We have a Windows Phone 8 app that needs to communicate with a web service that uses Chilkat to encrypt some data. As far as I know, Chilkat does not support the Windows Phone platform. I have the key and other info about how the data is encrypted (such as the encryption algorithm name, key-length etc.), but will I be able to encrypt/decrypt on Windows Phone without having this library? (We already have android/ios apps that use the same service and they use the chilkat library to crypt the data)
class Program
{
static readonly string keyString = "MyKey";
static readonly string iv = "MyIV";
static Encoding TheEncoding = Encoding.UTF8;
static void Main(string[] args)
{
//I got Chilkat and BouncyCastle via NuGet
//https://www.nuget.org/packages/WinRTBouncyCastle/0.1.1.1
//chilcat-win32
var original = "clear text";
var chilkatCrypt = GetChilkat3Des();
//this is equalent to an encrypted text I get from the service
var ckEncrypted = chilkatCrypt.EncryptStringENC(original);
var ckDecrypted = chilkatCrypt.DecryptStringENC(ckEncrypted);
if (!string.Equals(original, ckDecrypted)) throw new ArgumentException("chilkat encrypt/decrypt failure...");
//now comes the challenge, to decrypt the Chilkat encryption with BouncyCastle (or what ever crypto lib that runs on WP8)

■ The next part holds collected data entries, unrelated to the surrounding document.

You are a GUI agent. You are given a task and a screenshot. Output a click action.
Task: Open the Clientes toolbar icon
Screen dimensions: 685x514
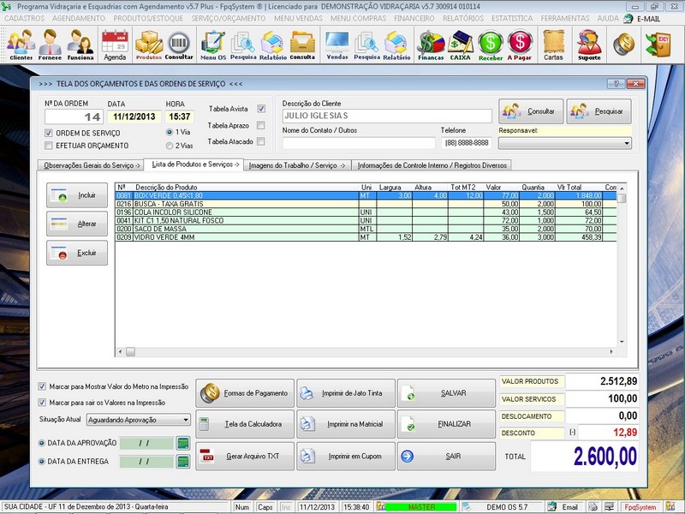pyautogui.click(x=21, y=45)
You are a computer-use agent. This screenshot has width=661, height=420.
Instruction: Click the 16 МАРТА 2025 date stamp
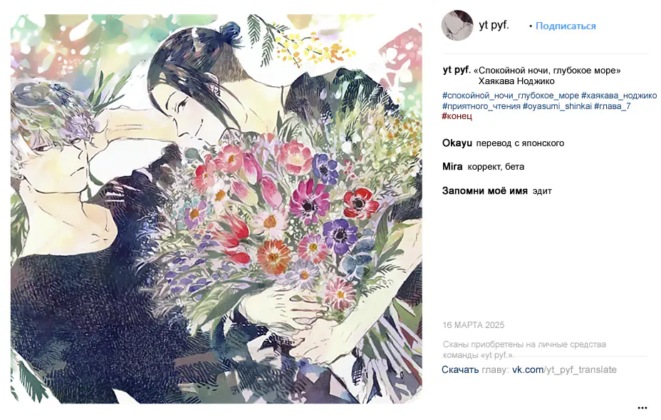(x=473, y=325)
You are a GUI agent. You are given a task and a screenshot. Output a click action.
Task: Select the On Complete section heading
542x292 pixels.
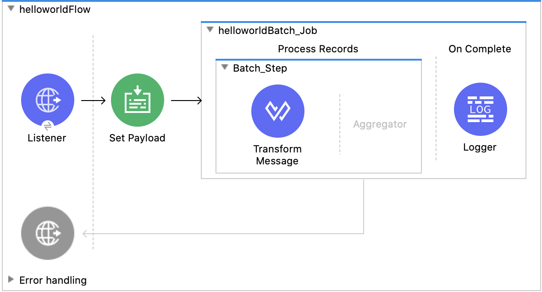tap(480, 49)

//this is where i need help :)
byte[] chilkatEncBytes = System.Text.Encoding.UTF8.GetBytes(ckEncrypted);
var bouncyDecrypted = BouncyCastleDecrypt(chilkatEncBytes);
}
public static Chilkat.Crypt2 GetChilkat3Des()
{
var crypt = new Chilkat.Crypt2();
if (!crypt.UnlockComponent("Start my 30-day Trial"))
{
throw new Exception("Unlock Chilkat failed");
}
crypt.CryptAlgorithm = "3des";
crypt.CipherMode = "cbc";
crypt.KeyLength = 192;
crypt.PaddingScheme = 0;
// It may be "hex", "url", "base64", or "quoted-printable".

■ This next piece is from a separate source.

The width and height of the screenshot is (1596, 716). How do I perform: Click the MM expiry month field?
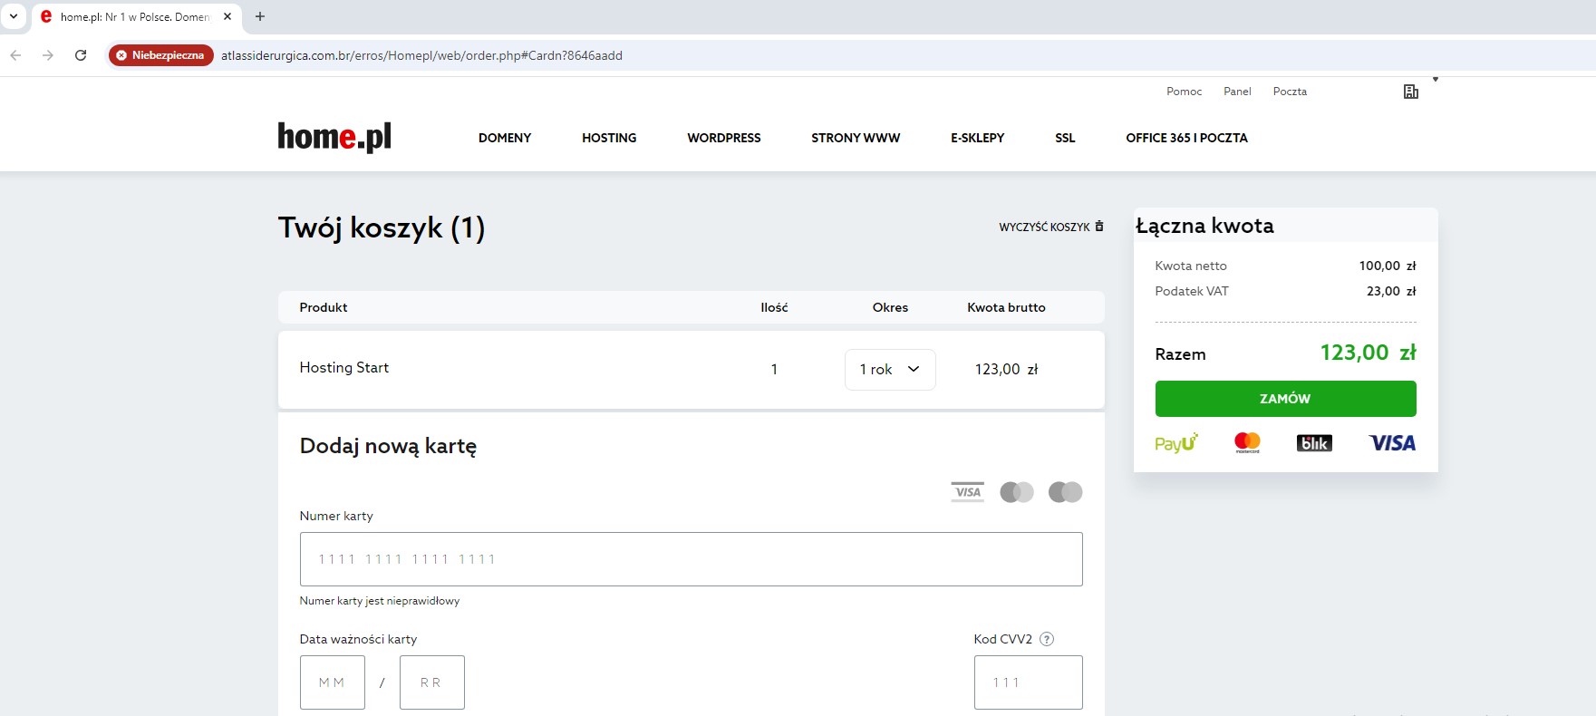point(332,682)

crypt.EncodingMode = "hex";
crypt.SetEncodedIV(iv, crypt.EncodingMode);
crypt.SetEncodedKey(keyString, crypt.EncodingMode);
return crypt;
}
//this code is more or less copied from here:
//http://nicksnettravels.builttoroam.com/post/2012/03/27/TripleDes-Encryption-with-Key-and-IV-for-Windows-Phone.aspx
public static byte[] RunBouncyCastleTripleDes(byte[] input, bool encrypt)
{
byte[] byteKey = new byte[24];
Buffer.BlockCopy(TheEncoding.GetBytes(keyString), 0, byteKey, 0, TheEncoding.GetBytes(keyString).Length);
var IV = new byte[8];
Buffer.BlockCopy(TheEncoding.GetBytes(iv), 0, IV, 0, TheEncoding.GetBytes(iv).Length);
var keyParam = new Org.BouncyCastle.Crypto.Parameters.DesEdeParameters(byteKey);
var ivParam = new Org.BouncyCastle.Crypto.Parameters.ParametersWithIV(keyParam, IV);
var engine = Org.BouncyCastle.Security.CipherUtilities.GetCipher("DESede/CBC/PKCS5Padding");
engine.Init(encrypt, ivParam);
var output = engine.DoFinal(input);
return output;
}
public static byte[] BouncyCastleEncrypt(byte[] input)
{
return RunBouncyCastleTripleDes(input, true);
}
public static byte[] BouncyCastleDecrypt(byte[] input)
{
return RunBouncyCastleTripleDes(input, false);
}
}
It depends, buts the answer is probably yes.
If they have a home-grown implementation of well known algorithms, then they might have a bug and the answer could be NO.
If they are using well-known algorithms form well vetted libraries and have fully specified the algorithms and parameters, the the answer is likely YES.